Background: Patient-specific instrumentation in TKA has the proposed benefits of improving coronal and sagittal alignment and rotation of the components. In contrast, the literature is inconsistent if the use of patient-specific instrumentation improves alignment in comparison to conventional instrumentation. Depending on the manufacturer, patient-specific instrumentation is based on either MRI or CT scans. However, it is unknown whether one patient-specific instrumentation approach is more accurate than the other and if there is a potential benefit in terms of reduction of duration of surgery.
Questions/purposes: We compared the accuracy of MRI- and CT-based patient-specific instrumentation with conventional instrumentation and with each other in TKAs. The three approaches also were compared with respect to validated outcomes scores and duration of surgery.

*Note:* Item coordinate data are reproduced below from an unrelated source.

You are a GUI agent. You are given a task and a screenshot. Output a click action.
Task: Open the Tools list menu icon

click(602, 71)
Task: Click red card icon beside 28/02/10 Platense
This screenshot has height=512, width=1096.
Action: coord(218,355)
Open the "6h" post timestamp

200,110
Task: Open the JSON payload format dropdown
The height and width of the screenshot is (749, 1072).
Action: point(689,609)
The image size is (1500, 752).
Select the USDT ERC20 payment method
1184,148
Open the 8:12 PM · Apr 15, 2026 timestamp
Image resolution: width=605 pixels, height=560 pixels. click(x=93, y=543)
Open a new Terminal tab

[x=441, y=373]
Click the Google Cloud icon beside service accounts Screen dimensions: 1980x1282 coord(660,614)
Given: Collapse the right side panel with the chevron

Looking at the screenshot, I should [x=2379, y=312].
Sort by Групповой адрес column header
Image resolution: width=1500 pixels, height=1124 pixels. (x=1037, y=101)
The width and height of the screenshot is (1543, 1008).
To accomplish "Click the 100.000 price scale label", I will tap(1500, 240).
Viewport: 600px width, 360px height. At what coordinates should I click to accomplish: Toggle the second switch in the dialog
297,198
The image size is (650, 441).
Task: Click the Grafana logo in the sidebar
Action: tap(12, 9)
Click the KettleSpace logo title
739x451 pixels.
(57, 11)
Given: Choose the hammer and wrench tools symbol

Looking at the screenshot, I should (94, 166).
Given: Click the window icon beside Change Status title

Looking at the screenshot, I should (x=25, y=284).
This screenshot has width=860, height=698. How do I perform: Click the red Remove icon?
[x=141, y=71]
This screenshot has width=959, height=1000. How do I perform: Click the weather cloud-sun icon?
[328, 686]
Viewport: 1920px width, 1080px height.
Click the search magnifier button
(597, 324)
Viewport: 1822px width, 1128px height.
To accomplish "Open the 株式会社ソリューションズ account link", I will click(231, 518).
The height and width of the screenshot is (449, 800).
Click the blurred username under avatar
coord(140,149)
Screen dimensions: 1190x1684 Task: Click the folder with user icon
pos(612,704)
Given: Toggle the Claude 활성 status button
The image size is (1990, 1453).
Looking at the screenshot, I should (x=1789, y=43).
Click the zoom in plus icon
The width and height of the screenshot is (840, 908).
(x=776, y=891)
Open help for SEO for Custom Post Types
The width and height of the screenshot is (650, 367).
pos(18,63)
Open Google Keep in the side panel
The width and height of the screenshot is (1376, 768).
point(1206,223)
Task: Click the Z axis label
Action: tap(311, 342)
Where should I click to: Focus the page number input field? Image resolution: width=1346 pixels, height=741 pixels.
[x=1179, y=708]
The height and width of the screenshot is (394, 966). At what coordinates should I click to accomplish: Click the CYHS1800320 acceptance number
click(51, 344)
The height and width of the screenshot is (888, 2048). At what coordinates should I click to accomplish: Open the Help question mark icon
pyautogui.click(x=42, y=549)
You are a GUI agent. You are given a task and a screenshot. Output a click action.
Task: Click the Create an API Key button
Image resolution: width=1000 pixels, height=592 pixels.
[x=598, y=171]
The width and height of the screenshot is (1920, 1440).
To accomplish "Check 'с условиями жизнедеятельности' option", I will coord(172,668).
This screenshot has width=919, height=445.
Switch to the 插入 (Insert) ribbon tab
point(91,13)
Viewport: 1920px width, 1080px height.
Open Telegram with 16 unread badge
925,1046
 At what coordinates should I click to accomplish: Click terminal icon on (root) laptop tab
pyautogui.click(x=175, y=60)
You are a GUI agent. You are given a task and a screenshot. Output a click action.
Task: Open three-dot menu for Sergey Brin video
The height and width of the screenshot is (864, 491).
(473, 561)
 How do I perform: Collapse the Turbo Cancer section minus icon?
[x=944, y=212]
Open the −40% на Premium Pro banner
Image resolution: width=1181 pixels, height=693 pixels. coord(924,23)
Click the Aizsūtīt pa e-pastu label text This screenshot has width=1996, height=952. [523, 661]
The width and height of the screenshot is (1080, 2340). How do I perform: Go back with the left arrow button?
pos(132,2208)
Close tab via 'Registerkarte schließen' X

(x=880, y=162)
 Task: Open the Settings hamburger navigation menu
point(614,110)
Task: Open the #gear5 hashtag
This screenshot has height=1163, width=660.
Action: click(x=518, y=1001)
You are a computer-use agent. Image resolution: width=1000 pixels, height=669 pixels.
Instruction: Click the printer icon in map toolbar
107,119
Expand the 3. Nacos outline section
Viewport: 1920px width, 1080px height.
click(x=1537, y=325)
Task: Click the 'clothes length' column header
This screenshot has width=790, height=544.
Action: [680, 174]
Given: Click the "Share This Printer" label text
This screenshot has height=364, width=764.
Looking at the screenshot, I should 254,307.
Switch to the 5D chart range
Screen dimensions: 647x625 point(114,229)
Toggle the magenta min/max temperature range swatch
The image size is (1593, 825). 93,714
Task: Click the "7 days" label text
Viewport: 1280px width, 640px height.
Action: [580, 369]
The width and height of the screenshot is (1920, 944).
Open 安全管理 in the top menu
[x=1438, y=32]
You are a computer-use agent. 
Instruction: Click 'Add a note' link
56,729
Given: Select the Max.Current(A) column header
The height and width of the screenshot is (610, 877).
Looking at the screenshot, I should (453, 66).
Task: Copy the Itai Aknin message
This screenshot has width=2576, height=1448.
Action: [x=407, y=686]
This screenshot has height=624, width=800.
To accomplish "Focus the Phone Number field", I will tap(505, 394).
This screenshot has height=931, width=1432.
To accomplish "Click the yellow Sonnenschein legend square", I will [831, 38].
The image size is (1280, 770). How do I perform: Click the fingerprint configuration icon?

Methods: A randomized clinical trial was conducted in which 90 patients were enrolled and divided into three groups: CT-based, MRI-based patient-specific instrumentation, and conventional instrumentation. The groups were not different regarding age, male/female sex distribution, and BMI. In all groups, coronal and sagittal alignments were measured on postoperative standing long-leg and lateral radiographs. Component rotation was measured on CT scans. Clinical outcomes (Knee Society and WOMAC scores) were evaluated preoperatively and at a mean of 3 months postoperatively and the duration of surgery was analyzed for each patient. MRI- and CT-based patient-specific instrumentation groups were first compared with conventional instrumentation, the patient-specific instrumentation groups were compared with each other, and all three approaches were compared for clinical outcome measures and duration of surgery.
Results: Compared with conventional instrumentation MRI- and CT-based patient-specific instrumentation showed higher accuracy regarding the coronal limb axis (MRI versus conventional, 1.0° [range, 0°–4°] versus 4.5° [range, 0°–8°], p < 0.001; CT versus conventional, 3.0° [range, 0°–5°] versus 4.5° [range, 0°–8°], p = 0.02), femoral rotation (MRI versus conventional, 1.0° [range, 0°–2°] versus 4.0° [range, 1°–7°], p < 0.001; CT versus conventional, 1.0° [range, 0°–2°] versus 4.0° [range, 1°–7°], p < 0.001), and tibial slope (MRI versus conventional, 1.0° [range, 0°–2°] versus 3.5° [range, 1°–7°], p < 0.001; CT versus conventional, 1.0° [range, 0°–2°] versus 3.5° [range, 1°–7°], p < 0.001), but the differences were small. Furthermore, MRI-based patient-specific instrumentation showed a smaller deviation in the postoperative coronal mechanical limb axis compared with CT-based patient-specific instrumentation (MRI versus CT, 1.0° [range, 0°–4°] versus 3.0° [range, 0°–5°], p = 0.03), while there was no difference in femoral rotation or tibial slope. Although there was a significant reduction of the duration of surgery in both patient-specific instrumentation groups in comparison to conventional instrumentation (MRI versus conventional, 58 minutes [range, 53–67 minutes] versus 76 minutes [range, 57–83 minutes], p < 0.001; CT versus conventional, 63 minutes [range, 59–69 minutes] versus 76 minutes [range, 57–83 minutes], p < .001), there were no differences in the postoperative Knee Society pain and function and WOMAC scores among the groups.
Conclusions: Although this study supports that patient-specific instrumentation increased accuracy compared with conventional instrumentation and that MRI-based patient-specific instrumentation is more accurate compared with CT-based patient-specific instrumentation regarding coronal mechanical limb axis, differences are only subtle and of questionable clinical relevance. Because there are no differences in the long-term clinical outcome or survivorship yet available, the widespread use of this technique cannot be recommended.
Level of Evidence: Level I, therapeutic study. See the Instructions to Authors for a complete description of levels of evidence.